The no chemical thing is kind of cool.
The required aquatic plants are awesome.
When right the water is beautiful.

Negatives:
There are 2 main types of natural pools. With one type roughly half the surface area is devoted to the pool proper and roughly half is devoted to the shallow cleaning/plant/sun sanitizing area. The other type uses what is more or less a giant french drain/gravel filter but the pool looks traditional more or less.

The problem is both methods require a lot more space than a traditional pool plus extra digging to yield the same swimming area. That's a killer in DFW with so many smallish back yards.

When they go bad the go really bad very quickly and you can't shock the pool back in shape. Natural pools use a pump and if the pump dies or the power goes off or something dies in the pool (virtually every one with a pool has had one or more dog, cat, rat, mouse, rabbit etc. die in their pool).

With some natural pool surfaces there is no good way to deal with mustard or black algae. DFW has both.

Notice in virtually very picture of natural pools the water looks green............that's green algae.

This one is the deal killer for me.....real natural pools have much higher bacteria counts than chlorine based pools.

____________

Hybrids. IMO a hybrid natural pool is the only possible way to go the natural pool direction around here.
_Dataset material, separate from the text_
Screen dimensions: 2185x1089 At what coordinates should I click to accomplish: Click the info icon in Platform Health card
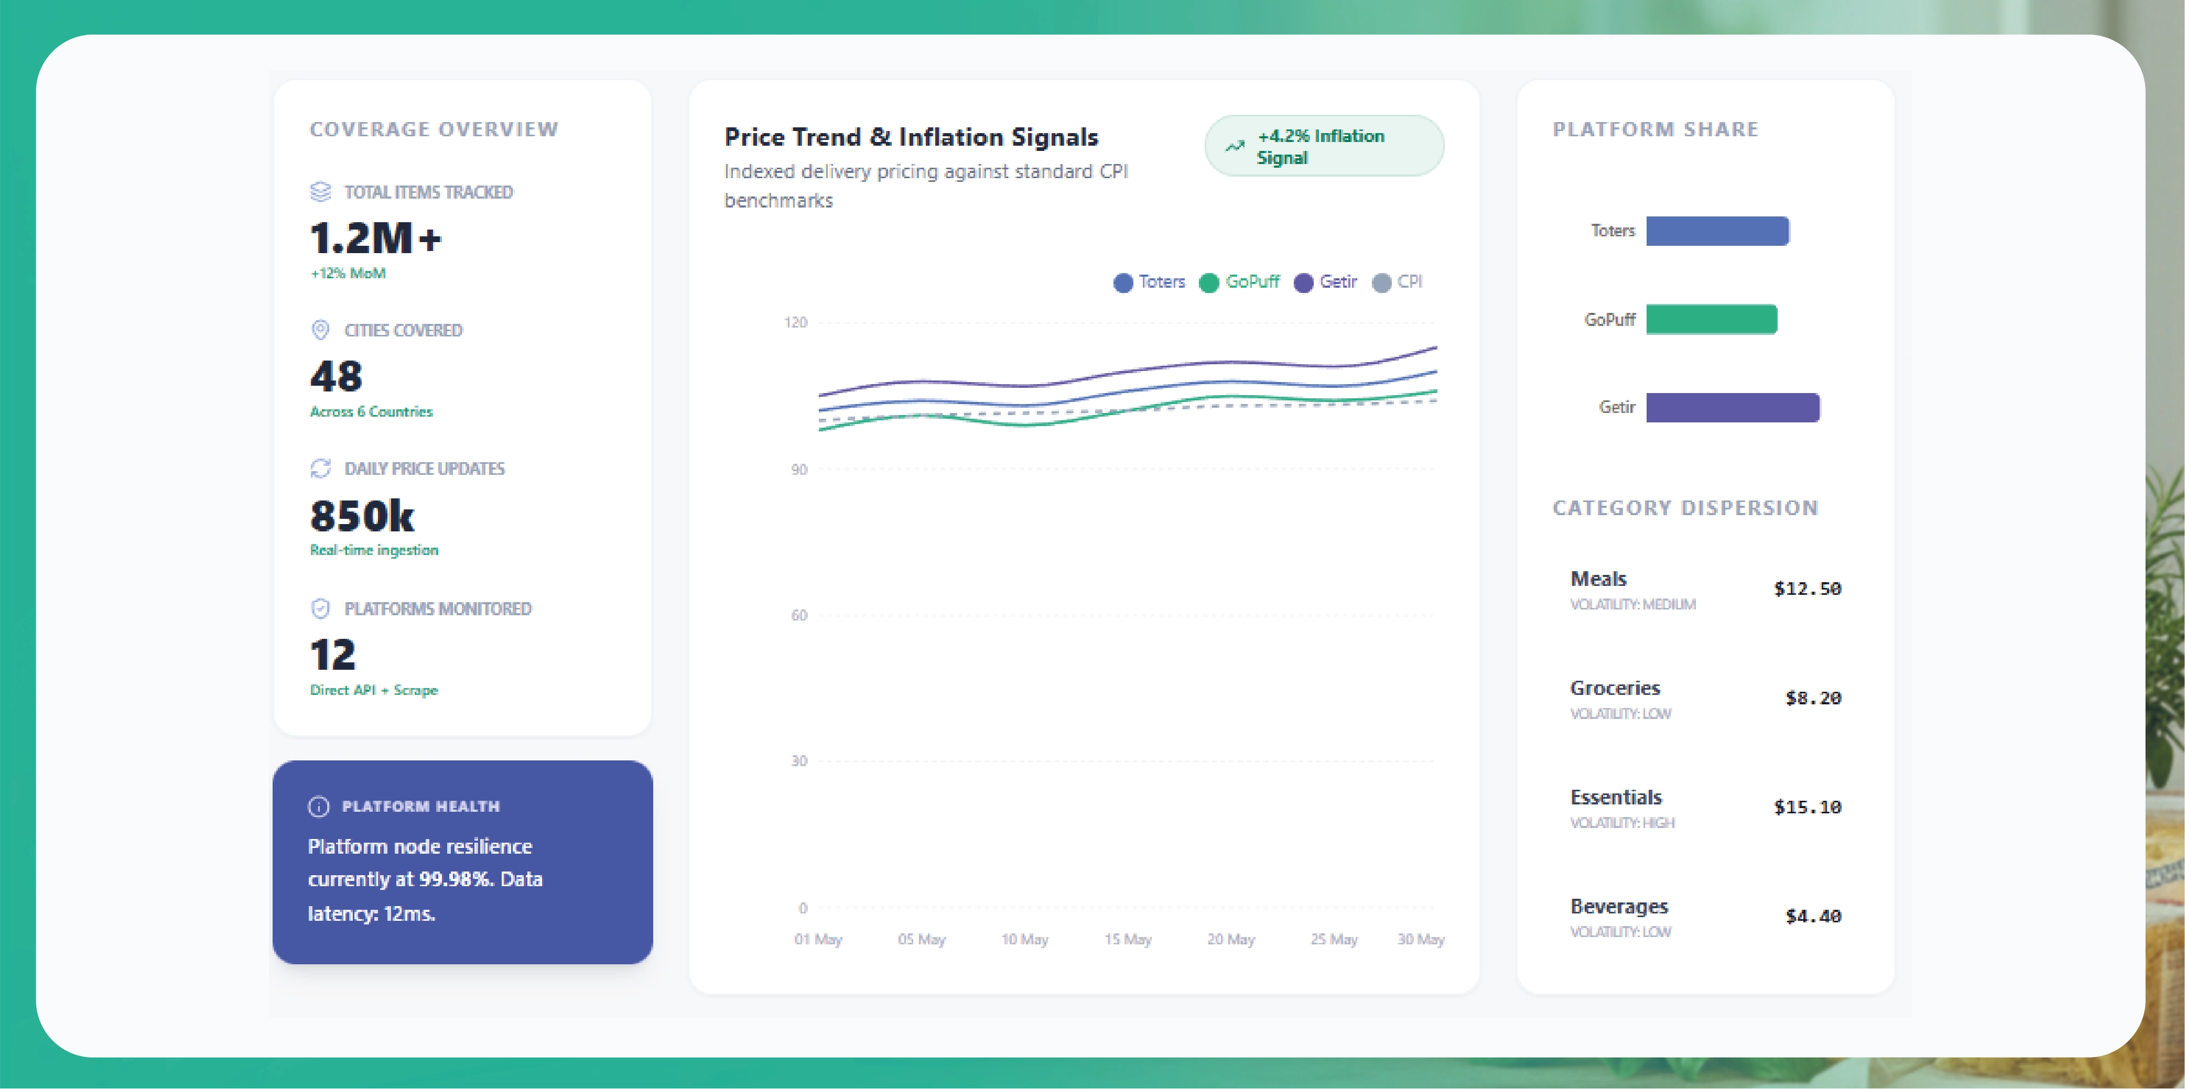click(x=318, y=806)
These things use phosphate killing devices, algae more or less eats phosphates, plus ozone generators and anti-microbial UV lights to kill bacteria. But you'd still need a big back yard.


___________

I know two people who have these things.

1. One guy lives in Zug Switzerland so his does not really count as the avg. temp there is at least 15F cooler.

2. One of my mom's friends lives in The Hill Country. This lady's "natural" pool has a shallow plant area roughly 3x the size of the swimming area, 3 gravel filters, 3-phosphate killers, 3 ozone machines, 3 UV lights and 3 pumps. Two of the pumps - pump water through giant sand filters like many traditional pools. Her pool is absolutely fabulous but I'd bet it cost $300K probably more. She also has a guy come over almost every day to maintain the thing.


__________


All in all I'd pass.




ETA - I totally forgot another negative with most natural pools...........due to the greatly increased surface area evaporation is much more of an issue.........2x the pool surface area 2x the evaporation etc.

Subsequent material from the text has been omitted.